Parameters of the new network included:
- An Internet-based architecture between member states' veterinary structures (especially border inspection posts), members states' central veterinary authorities, the European Commission and the central authorities and local inspection posts of non-EU countries;
- An access to EU legislation;
- Tracking of rejected goods or live animals;
- Management of non-EU countries lists of approved establishments to import into the EU.

TRACES was developed with inside competencies, not with an external host centre. It is under the responsibility of the Directorate-General for Health and Consumer Protection or DG-SANCO.

All European member states were required to use TRACES as of 1 January 2005.

==Working flow==
TRACES functions in all of the official languages of the EU except Irish, as well as in Chinese, Croatian, Icelandic, Norwegian, Russian and Turkish.

===Providing certificates===
TRACES provides electronic, with the possibility to print, veterinary and sanitary certificates which are mandatory with consignments during import and movement in the EU. These certificates follow both live animals and animal products as they travel to and through the EU.
- Certificates of intra-community trade, Regulation 599/2004 of the Commission;
- Certificates for importing into the EU from a non-EU country, Decision 2007/240/CE of the Commission;
- Common Veterinary Entry Document for animals, Regulation 282/2004/CE of the Commission and for products, Regulation 136/2004/CE of the Commission.

===Notification===
Notification is just an extemporaneous exchange of information as defined in Directive of the Council 90/425/CEE, laid down in Articles 4 and 8 and 10 and 20.

The Commission shall introduce, in accordance with the procedure laid down in Article 18, a computerized system linking veterinary authorities, with a view, in particular, to facilitating the exchange of information between the competent authorities of regions where a health certificate or document accompanying the animals and products of animal origin has been issued and the competent authorities of the Member State of destination.

At each step of transport, at the border inspection post for example, TRACES provides an electronic message to whoever is concerned by this movement. If a main problem of public health or animal health is identified during an inspection, this notification is twinned by a notification in the RASFF alert network.

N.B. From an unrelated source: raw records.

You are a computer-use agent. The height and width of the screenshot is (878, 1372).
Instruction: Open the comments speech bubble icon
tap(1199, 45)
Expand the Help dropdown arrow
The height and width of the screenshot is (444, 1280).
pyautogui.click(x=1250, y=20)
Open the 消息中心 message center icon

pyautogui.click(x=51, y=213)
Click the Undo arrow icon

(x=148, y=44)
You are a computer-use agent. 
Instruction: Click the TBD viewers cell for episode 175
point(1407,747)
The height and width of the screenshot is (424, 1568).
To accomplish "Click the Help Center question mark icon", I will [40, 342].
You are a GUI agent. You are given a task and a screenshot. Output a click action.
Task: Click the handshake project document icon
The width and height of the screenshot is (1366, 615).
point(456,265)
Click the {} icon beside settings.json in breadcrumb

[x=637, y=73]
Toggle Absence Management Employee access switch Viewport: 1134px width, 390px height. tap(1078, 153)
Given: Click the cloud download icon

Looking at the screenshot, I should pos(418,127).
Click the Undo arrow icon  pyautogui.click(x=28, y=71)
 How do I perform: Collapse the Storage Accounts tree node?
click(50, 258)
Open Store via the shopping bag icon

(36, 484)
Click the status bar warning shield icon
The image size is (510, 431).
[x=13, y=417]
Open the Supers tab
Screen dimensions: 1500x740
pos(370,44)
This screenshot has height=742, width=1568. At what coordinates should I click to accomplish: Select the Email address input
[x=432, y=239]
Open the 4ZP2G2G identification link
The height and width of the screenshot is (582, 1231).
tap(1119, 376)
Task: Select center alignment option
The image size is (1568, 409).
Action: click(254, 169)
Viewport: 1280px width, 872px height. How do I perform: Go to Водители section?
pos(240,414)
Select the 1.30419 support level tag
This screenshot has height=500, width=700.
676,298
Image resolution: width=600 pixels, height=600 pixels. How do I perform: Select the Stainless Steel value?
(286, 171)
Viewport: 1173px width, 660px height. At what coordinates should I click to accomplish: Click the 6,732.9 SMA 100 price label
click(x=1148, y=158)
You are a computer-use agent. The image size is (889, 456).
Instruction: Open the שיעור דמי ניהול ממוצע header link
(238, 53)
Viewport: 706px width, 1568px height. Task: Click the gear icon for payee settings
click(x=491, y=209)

===Management of non-EU countries' establishments lists===
Non-EU establishments must be approved by the veterinary authorities of their country before being listed by the Commission. This procedure allows them the right to import to the EU. When filling in the certificate the economic operator has only to call up his own establishment in the list and tick the box. Regulation 854/2004 of the European Parliament.

===Serious threats===
TRACES provides EU legislation covering the required field for each certificate, imposes the physical checks applicable and the reinforced checks. In case of serious threat or disease outbreak the Commission can activate via TRACES the necessary safeguard measures through a 20 May 1994 decision of the Commission 94/360/CE which deals with reinforced checks and safeguard measures.

===Traceability===
Traceability is the core element of TRACES. It tracks every importation or movement in the EU of animals or animal products. In case of any problems, movements can be tracked instantaneously. Data about rejected consignments and the reasons of rejection, are also kept.